After a few more seconds, I dragged my body out of bed and shuffled downstairs, joining my family around the table. I plastered on a smile so my parents wouldn’t grill me about my day, and tuned out everything said. I moved food around my plate, unable to keep up the appearance nothing was wrong.

“Honey, are you feeling okay?” Dad asked, apparently noticing my tactic. I didn’t want to lie to him, but I couldn’t tell him the truth.

“Yeah. I’m just not hungry tonight. Lots going on in my head that I have to sort through, um, with school. May I be excused?”

“Sure thing.”

I carried my plate to the sink and stared out the kitchen’s bay window. The sun had just set, casting a brilliant array of blues and purples across the sky. The image of wings flashed in my mind, making me drop my plate into the sink. Can’t I get away from the angel thing for just a few minutes?

As I passed the living room window, I stopped and peered outside again, suddenly alert. Something had moved in the tree line in the backyard. I scooted closer to the window, focusing on the spot, but saw nothing. My heart beat faster, and I thought back to the warehouse. Demons! Two had already found me today, and Devin had warned there would be more.

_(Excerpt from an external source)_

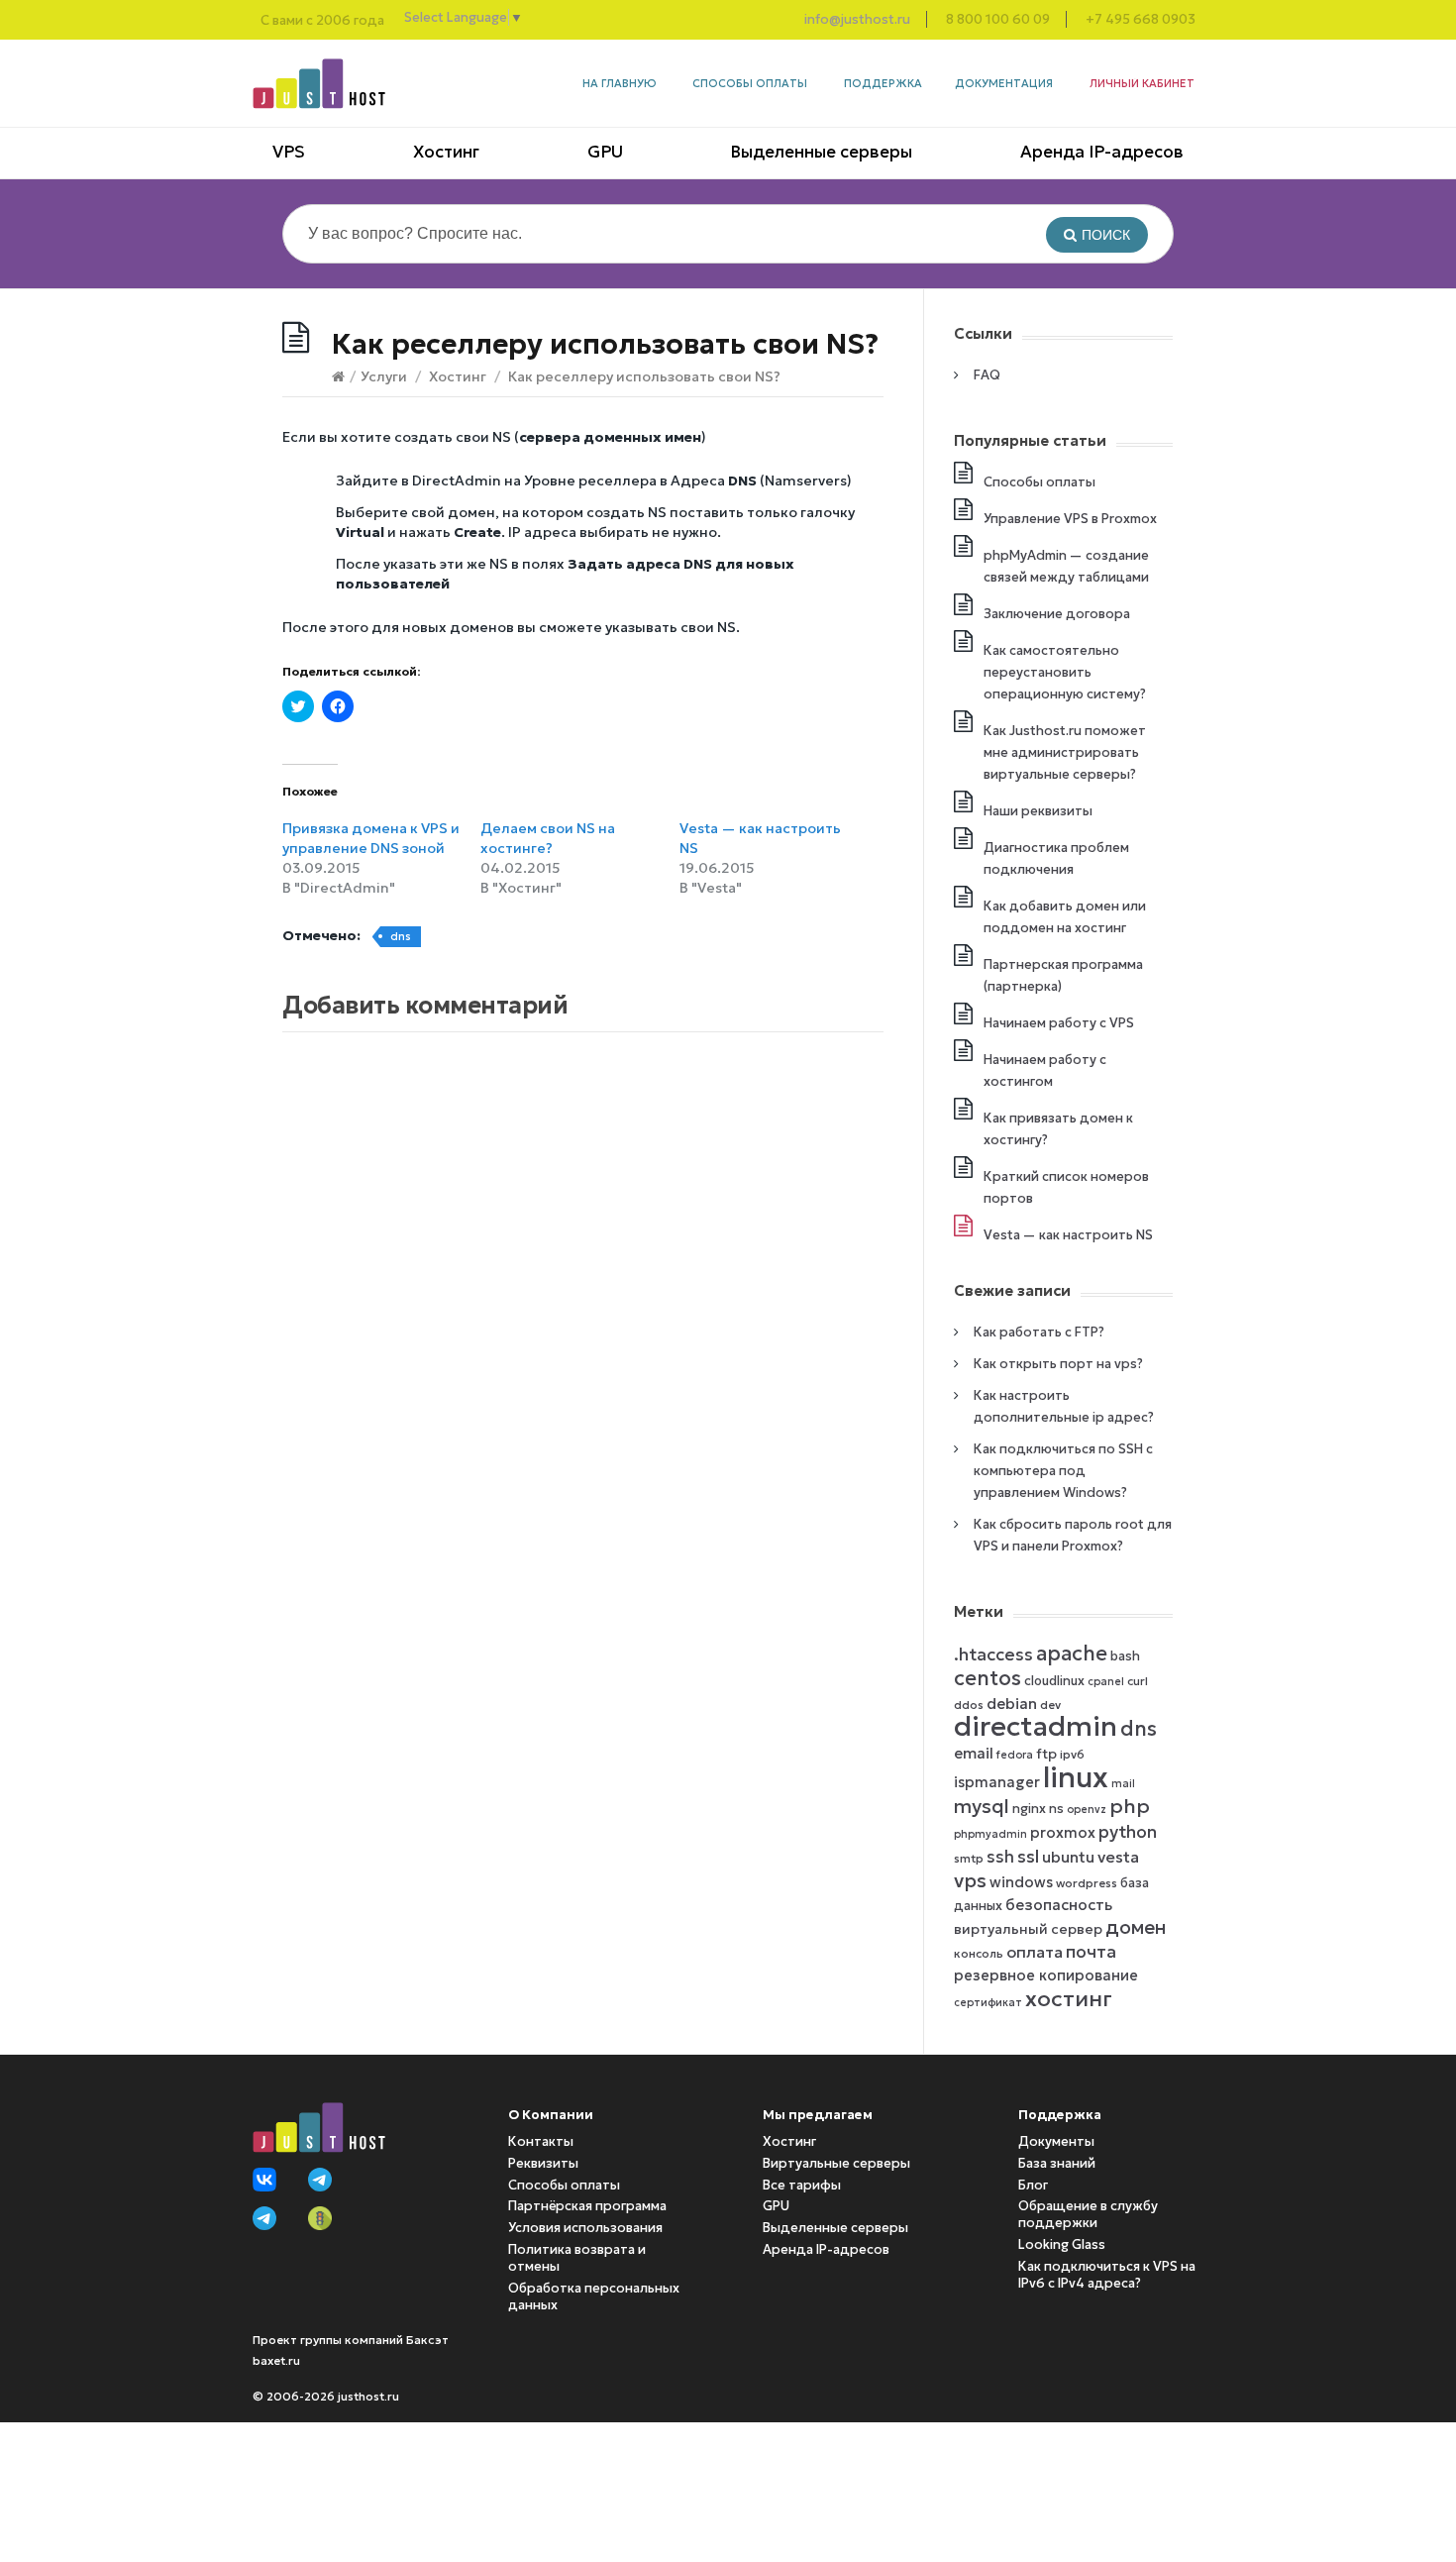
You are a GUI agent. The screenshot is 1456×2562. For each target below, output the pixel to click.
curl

I ran up the stairs, shut the door, and dove onto the bed. As I bundled my comforter into a security blanket around me, I reached for my cell phone. I needed my best friend.

Me: Hey K. Sorry I ran out. It’s just a lot to take in, ya know

It only took a second before he replied.

Kieran: Understand

Me: I think there’s someone or something in the backyard

Kieran: You are safe inside your house

Me: Really?

Kieran: Trust me, you are protected with us around

I wondered if he’d ever know how good that made me feel. I took a deep breath and let it out slowly, trying to get my heartbeat to slow as I typed.

Me: Got homework to do. I’ll see you tomorrow. Usual spot

Kieran: Sleep well

I slid the phone to the side and pulled my textbook closer, trying to focus. When my cell beeped after only a second, I grabbed it and smiled at his text.

Kieran: Are we good?

Me: Yeah. We are

After AP English was done, I grabbed my astronomy book and opened to chapter seventeen. I suppose it didn’t help that I was working on an assignment about the solar system and neighboring planetary systems, because my mind quickly shifted to thinking about the Enlightens. I slammed the book closed and tossed it into my backpack. If the teacher called on me tomorrow, I’d have to wing it.

Wing it.

I grabbed a tank top and boy shorts from the dresser and headed to my bathroom, where I brushed my teeth and washed my face. Finally, I stretched onto the bed, relishing the quiet time.

The prophecy foretold my birth. It seemed impossible ... and slightly ridiculous, if I was being honest with myself. How was I supposed to become a great savior of the world? I couldn’t kill people. I wasn’t a leader at all. I wasn’t ... anything.

But I had Kieran. He would help me. Shay, too. Maybe.

I dropped off to sleep, dreaming of his aqua eyes and blocking out everything else.